From: Chen Yu <yu.c.chen@intel.com>
To: Valentin Schneider <vschneid@redhat.com>
Cc: <paulmck@kernel.org>, Peter Zijlstra <peterz@infradead.org>,
<linux-kernel@vger.kernel.org>, <sfr@canb.auug.org.au>,
<linux-next@vger.kernel.org>, <kernel-team@meta.com>
Subject: Re: [BUG almost bisected] Splat in dequeue_rt_stack() and build error
Date: Wed, 28 Aug 2024 21:44:08 +0800 [thread overview]
Message-ID: <Zs8pqJjIYOFuPDiH@chenyu5-mobl2> (raw)
In-Reply-To: <xhsmha5gwome6.mognet@vschneid-thinkpadt14sgen2i.remote.csb>
Hi,
On 2024-08-28 at 14:35:45 +0200, Valentin Schneider wrote:
> On 27/08/24 13:36, Paul E. McKenney wrote:
> > On Tue, Aug 27, 2024 at 10:30:24PM +0200, Valentin Schneider wrote:
> >> On 27/08/24 11:35, Paul E. McKenney wrote:
> >> > On Tue, Aug 27, 2024 at 10:33:13AM -0700, Paul E. McKenney wrote:
> >> >> On Tue, Aug 27, 2024 at 05:41:52PM +0200, Valentin Schneider wrote:
> >> >> > I've taken tip/sched/core and shuffled hunks around; I didn't re-order any
> >> >> > commit.
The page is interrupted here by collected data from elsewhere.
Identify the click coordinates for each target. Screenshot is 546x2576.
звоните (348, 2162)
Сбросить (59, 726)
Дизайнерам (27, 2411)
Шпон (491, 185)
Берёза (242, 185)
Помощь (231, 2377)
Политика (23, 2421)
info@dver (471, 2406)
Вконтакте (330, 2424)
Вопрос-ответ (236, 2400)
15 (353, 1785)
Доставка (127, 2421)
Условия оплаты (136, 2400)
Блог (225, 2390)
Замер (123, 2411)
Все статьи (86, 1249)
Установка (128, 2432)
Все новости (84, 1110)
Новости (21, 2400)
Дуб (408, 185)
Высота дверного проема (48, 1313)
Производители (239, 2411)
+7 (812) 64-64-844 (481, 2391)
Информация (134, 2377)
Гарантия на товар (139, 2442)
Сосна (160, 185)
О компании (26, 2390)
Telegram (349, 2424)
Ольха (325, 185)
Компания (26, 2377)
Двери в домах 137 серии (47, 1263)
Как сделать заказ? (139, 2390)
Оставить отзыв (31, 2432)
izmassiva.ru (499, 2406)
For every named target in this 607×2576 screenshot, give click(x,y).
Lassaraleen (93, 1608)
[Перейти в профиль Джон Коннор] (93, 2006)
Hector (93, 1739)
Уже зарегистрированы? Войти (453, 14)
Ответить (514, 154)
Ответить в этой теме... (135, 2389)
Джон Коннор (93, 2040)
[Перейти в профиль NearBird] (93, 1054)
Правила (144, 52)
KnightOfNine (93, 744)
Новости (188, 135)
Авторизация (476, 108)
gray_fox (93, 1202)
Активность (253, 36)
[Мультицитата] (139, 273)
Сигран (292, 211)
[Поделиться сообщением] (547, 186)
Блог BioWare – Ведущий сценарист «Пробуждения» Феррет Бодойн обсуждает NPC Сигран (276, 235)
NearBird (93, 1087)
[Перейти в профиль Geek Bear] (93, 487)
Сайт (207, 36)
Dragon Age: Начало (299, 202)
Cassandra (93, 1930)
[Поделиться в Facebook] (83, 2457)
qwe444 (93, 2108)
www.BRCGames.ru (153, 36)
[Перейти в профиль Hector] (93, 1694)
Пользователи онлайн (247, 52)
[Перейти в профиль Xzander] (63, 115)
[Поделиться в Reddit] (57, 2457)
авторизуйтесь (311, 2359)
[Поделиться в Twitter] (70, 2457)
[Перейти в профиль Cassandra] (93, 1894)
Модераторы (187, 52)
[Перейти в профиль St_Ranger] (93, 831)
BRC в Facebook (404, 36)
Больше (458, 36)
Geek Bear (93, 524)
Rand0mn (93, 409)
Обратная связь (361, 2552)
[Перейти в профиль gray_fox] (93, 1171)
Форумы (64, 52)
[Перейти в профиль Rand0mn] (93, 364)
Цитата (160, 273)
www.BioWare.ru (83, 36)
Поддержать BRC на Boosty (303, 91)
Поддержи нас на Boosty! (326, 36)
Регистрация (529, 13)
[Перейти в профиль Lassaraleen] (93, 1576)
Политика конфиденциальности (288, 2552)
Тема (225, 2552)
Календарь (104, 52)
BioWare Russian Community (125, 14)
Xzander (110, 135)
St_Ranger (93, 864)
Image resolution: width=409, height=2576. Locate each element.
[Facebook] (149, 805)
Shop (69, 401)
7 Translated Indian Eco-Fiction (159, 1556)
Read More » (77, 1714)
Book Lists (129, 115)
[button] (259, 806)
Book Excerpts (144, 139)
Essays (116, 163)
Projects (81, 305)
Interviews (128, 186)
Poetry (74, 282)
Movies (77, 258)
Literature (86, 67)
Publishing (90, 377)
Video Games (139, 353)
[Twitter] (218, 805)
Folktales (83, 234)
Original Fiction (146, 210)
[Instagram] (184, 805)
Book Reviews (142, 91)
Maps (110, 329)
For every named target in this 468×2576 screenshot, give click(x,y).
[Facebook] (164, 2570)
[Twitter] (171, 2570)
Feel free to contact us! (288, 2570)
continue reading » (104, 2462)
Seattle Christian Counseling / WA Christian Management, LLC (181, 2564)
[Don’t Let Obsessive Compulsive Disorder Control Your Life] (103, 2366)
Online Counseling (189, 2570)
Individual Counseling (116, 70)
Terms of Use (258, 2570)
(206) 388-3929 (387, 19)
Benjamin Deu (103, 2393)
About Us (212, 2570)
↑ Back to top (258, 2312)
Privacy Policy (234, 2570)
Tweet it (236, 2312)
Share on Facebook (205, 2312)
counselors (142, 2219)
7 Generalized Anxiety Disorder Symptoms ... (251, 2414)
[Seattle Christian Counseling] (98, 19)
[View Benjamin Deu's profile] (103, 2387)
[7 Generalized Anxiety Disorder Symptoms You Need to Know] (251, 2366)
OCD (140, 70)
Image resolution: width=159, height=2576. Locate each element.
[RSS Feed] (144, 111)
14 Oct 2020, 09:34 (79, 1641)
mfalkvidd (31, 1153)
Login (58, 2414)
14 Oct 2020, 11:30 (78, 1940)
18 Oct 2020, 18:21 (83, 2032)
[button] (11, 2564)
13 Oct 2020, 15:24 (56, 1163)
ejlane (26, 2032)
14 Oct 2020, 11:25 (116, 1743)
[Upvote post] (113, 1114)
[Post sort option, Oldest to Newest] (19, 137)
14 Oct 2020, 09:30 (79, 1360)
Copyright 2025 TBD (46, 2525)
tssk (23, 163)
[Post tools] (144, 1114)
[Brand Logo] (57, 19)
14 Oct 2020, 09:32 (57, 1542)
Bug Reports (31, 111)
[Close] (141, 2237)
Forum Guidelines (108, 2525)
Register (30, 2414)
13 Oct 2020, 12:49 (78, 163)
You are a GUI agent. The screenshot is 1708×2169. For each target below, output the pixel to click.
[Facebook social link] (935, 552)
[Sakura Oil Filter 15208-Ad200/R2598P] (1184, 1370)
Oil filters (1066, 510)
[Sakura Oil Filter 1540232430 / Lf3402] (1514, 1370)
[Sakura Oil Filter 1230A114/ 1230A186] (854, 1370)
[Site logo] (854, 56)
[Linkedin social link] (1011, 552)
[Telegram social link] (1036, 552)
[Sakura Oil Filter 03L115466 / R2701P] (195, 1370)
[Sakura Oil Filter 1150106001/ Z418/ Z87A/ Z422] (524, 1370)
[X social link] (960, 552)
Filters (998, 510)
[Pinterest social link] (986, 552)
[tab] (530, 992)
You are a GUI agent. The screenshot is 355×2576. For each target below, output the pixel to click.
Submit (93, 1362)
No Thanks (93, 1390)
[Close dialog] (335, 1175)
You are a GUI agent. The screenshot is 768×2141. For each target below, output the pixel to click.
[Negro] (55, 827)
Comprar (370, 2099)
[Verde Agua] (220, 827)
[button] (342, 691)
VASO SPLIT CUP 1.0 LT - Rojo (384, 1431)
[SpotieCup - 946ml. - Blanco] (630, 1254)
I've also taken out the dequeue from switched_from_fair() and put
> >> >> > it at the very top of the branch which should hopefully help bisection.
> >> >> >
> >> >> > The final delta between that branch and tip/sched/core is empty, so it
> >> >> > really is just shuffling inbetween commits.
> >> >> >
> >> >> > Please find the branch at:
> >> >> >
> >> >> > https://gitlab.com/vschneid/linux.git -b mainline/sched/eevdf-complete-builderr
> >> >> >
> >> >> > I'll go stare at the BUG itself now.
> >> >>
> >> >> Thank you!
> >> >>
> >> >> I have fired up tests on the "BROKEN?" commit. If that fails, I will
> >> >> try its predecessor, and if that fails, I wlll bisect from e28b5f8bda01
> >> >> ("sched/fair: Assert {set_next,put_prev}_entity() are properly balanced"),
> >> >> which has stood up to heavy hammering in earlier testing.
> >> >
> >> > And of 50 runs of TREE03 on the "BROKEN?" commit resulted in 32 failures.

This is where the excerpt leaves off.